I also am not a huge fan of the sci-fi world, especially in books but this one didn’t really focus deeply in that subject area so I didn’t see a problem while reading this novel. It had the aspect of the neverworld wake, but there were multiple sub-plots that helped guide it along that it wasn’t all focused on science fiction.
I won’t go into too much depth of this story because this is a type of thing where you should go into blindly, without much knowledge.
“Love is this elusive bird,” he said. “You’re the lifelong bird-watcher, looking for this rare red-plumed quail people spend entire lives trying to see for three seconds in a cherry tree on a mountaintop in Japan.”
I loved the writing in this novel, it was very detail oriented, which didn’t overdo itself, luckily. The pacing was sometimes inconsistent, for example, there would be times where it started going very fast-paced in the middle and then stopped.
I also found that how the characters reacted to be almost realistic as to what had happened to them, but sometimes they’d act out irrationally about certain things.
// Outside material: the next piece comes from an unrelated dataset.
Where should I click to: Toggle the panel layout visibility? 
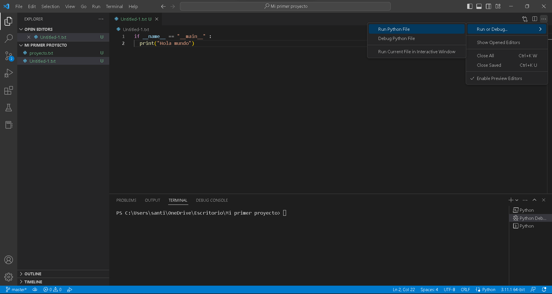click(x=479, y=6)
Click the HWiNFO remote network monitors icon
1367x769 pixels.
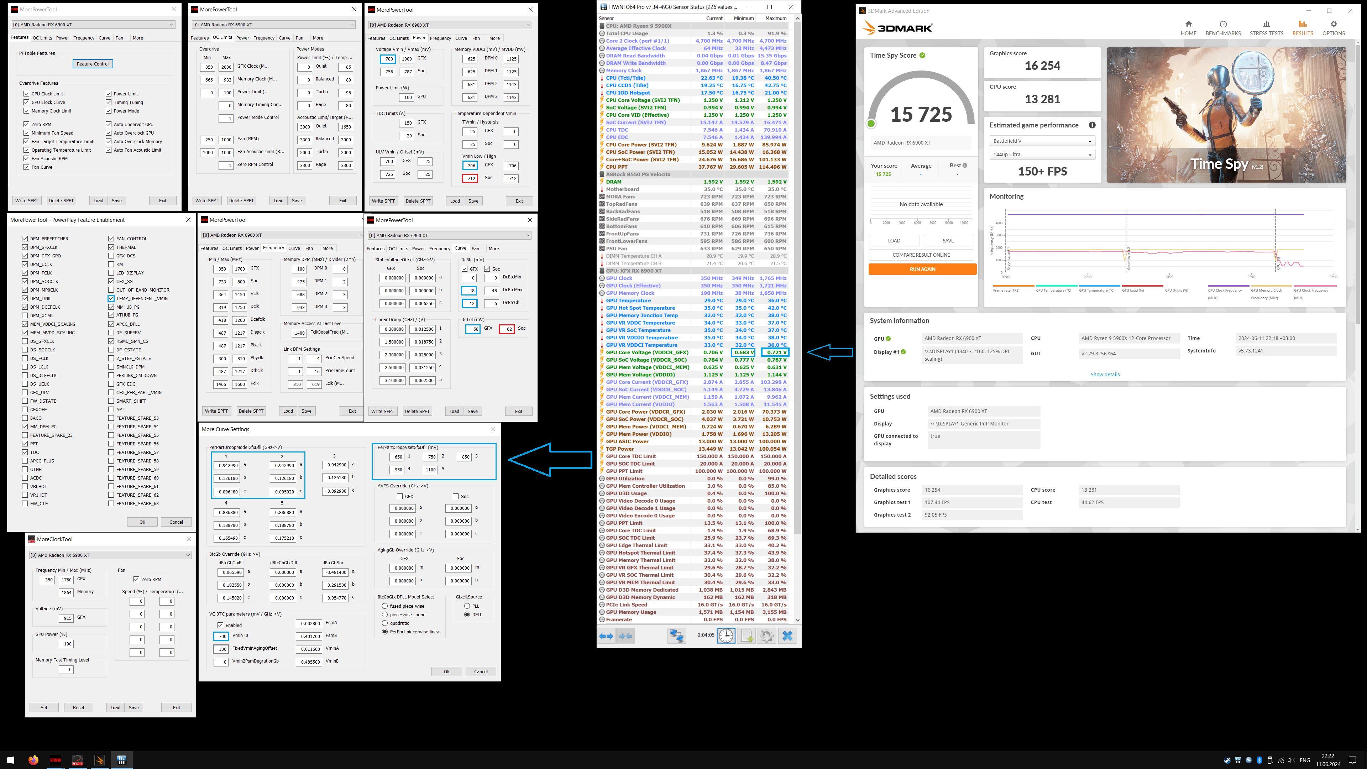click(677, 636)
I also thought that the characters themselves were very generic, there wasn’t anything special about them, but I could tell the author was looking for that sense, especially with Beatrice.
I predicted the ending, but I wouldn’t say that it ruined the mystery aspect of this novel for me because there were a lot of parts in this novel that I didn’t actually know. And I liked how it ended, it wasn’t confusing, it had a well-executed plan. I also like the hidden messages throughout this book, especially the one that Martha had for Beatrice.
Overall, I enjoyed this novel. I felt at times there could have been more fixation with characters and pacing, but this is novel that still held my attention to the end, and it’s probably one of my favorites of this year.
“You’re mistaking love for perfection,” I said. “Real love when it’s there? It’s just there. It’s a metal folding chair.”